What you should do:
Among the entries below, how many lines hold "This"? Reply with the number only.
• • • • • • •
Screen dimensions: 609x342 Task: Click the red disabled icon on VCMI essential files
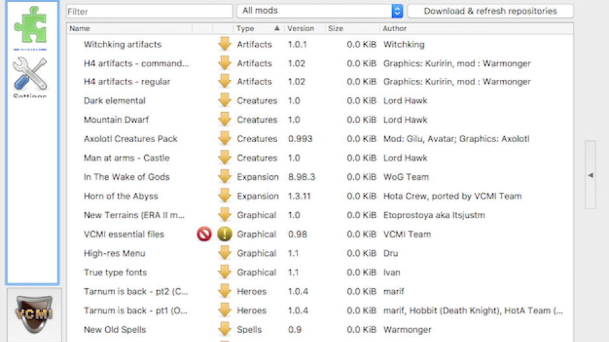pyautogui.click(x=204, y=234)
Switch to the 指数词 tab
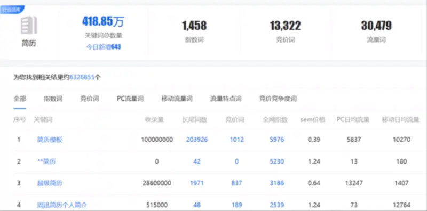The height and width of the screenshot is (211, 427). [x=53, y=99]
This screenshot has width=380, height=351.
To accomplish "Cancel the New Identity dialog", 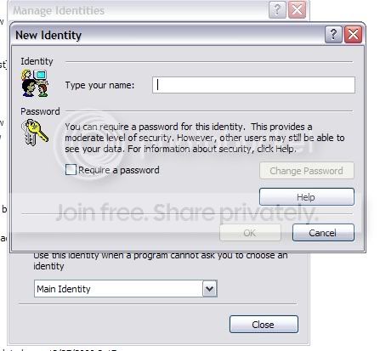I will click(x=323, y=233).
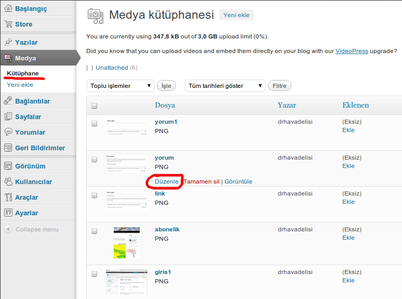Click the Store cart icon

coord(8,24)
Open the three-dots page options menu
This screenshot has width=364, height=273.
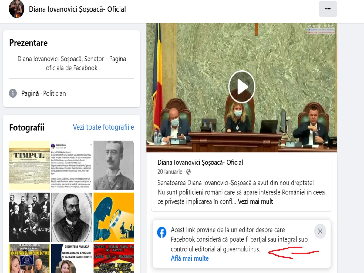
• • • • • • •
Answer:
2